The seating of the board completes a transition that began in 2010, when representatives of the city's three eastern districts were elected. Three more were elected from west-side districts in 2012.

The irony is that the 2008 election also filled gaps for the two parts of the city that complained loudest over lack of geographic representation. Jill Davis of northeast Minneapolis, an area that sustained the closing of Holland, Putnam and Webster schools, plus nearby Tuttle, won a city-wide seat that year. Jenny Arneson, who lives not far from Davis, joined her two years later as the East Side's first district board member.

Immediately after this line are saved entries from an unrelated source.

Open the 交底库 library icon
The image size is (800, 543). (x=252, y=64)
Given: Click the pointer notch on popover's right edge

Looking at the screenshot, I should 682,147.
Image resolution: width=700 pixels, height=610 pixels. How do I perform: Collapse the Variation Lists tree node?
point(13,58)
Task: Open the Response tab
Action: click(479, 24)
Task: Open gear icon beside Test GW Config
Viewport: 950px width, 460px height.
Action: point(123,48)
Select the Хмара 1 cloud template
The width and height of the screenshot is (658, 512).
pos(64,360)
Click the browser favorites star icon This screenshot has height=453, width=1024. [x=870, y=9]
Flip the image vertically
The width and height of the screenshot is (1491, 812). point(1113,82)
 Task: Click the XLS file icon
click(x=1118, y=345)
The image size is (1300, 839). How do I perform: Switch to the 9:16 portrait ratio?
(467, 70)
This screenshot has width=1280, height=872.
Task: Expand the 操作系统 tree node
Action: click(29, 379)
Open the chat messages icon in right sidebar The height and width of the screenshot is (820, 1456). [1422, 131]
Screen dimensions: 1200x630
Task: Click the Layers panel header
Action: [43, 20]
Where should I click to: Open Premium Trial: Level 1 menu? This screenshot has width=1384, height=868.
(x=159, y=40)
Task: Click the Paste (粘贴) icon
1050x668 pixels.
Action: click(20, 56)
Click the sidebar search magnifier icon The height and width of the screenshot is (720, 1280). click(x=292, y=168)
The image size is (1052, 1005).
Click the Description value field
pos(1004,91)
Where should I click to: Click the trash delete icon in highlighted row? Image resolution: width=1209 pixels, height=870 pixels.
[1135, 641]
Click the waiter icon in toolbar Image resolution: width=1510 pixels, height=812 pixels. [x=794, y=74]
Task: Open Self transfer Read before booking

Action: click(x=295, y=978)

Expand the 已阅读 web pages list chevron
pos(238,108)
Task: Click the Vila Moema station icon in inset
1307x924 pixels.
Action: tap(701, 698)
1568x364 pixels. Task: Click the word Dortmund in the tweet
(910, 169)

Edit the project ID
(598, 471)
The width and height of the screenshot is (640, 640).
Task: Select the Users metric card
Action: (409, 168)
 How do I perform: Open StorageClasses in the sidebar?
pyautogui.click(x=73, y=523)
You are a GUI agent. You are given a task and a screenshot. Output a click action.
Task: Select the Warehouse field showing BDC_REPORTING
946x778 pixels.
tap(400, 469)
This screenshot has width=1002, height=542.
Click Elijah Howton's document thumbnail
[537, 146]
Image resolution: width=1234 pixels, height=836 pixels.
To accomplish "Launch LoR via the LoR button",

Meanwhile, Bates was elected city-wide in 2008 from an area between Hiawatha Avenue and the Mississippi River where Cooper, Longfellow and Howe schools closed; district representative Hussein Samatar, the state's first Somali-born public official, joined her in 2010. The district system also helped Latino voters get their first representative in Alberto Monserrate.

An odd duck

Nationally, Minneapolis has been an odd duck among the 33 big-city districts that fill seats by elections, according to Council of the Great City Schools, their trade group. Only five of those districts filled board seats solely city-wide, while 18 did so entirely by districts and 10 use a hybrid district-city-wide model like Minneapolis now does.

People who previously felt unrepresented notice a change. "I do think it matters that there's a person assigned to an area that can be a point person, rather than everybody's in charge of everything so no one's in charge of anything," said Sarah Nassif, who lived by Howe, which reopens next fall. "I'm just so thrilled that it turned out the way it did."

Across town, Dean DeGroot said he sees more educational opportunities at Edison High School. DeGroot helped found Public Education Northeast in response to the school closings. "The big benefit is you know who to contact instead of getting on the horn to seven or eight people," DeGroot said. "They also know the neighborhood."

City-wide view - or not

But sometimes representing an area can cross the line into parochialism, an assessment some district staff have leveled at Arneson's stance on some Northeast enrollment and school pathway issues. They say she's argued for policies that would tend to make Northeast schools more white, although schools like Edison, which attracts only 29 percent of the high-school-age students in its area, live off North Side enrollment.

Arneson said she doesn't try to place students in her area above others and she tries to make good decisions for the entire city.

"It isn't really about kicking anybody else out, but it's about keeping people who are leaving," she said, adding that inequities in rigorous courses between Edison and other city schools have been reduced.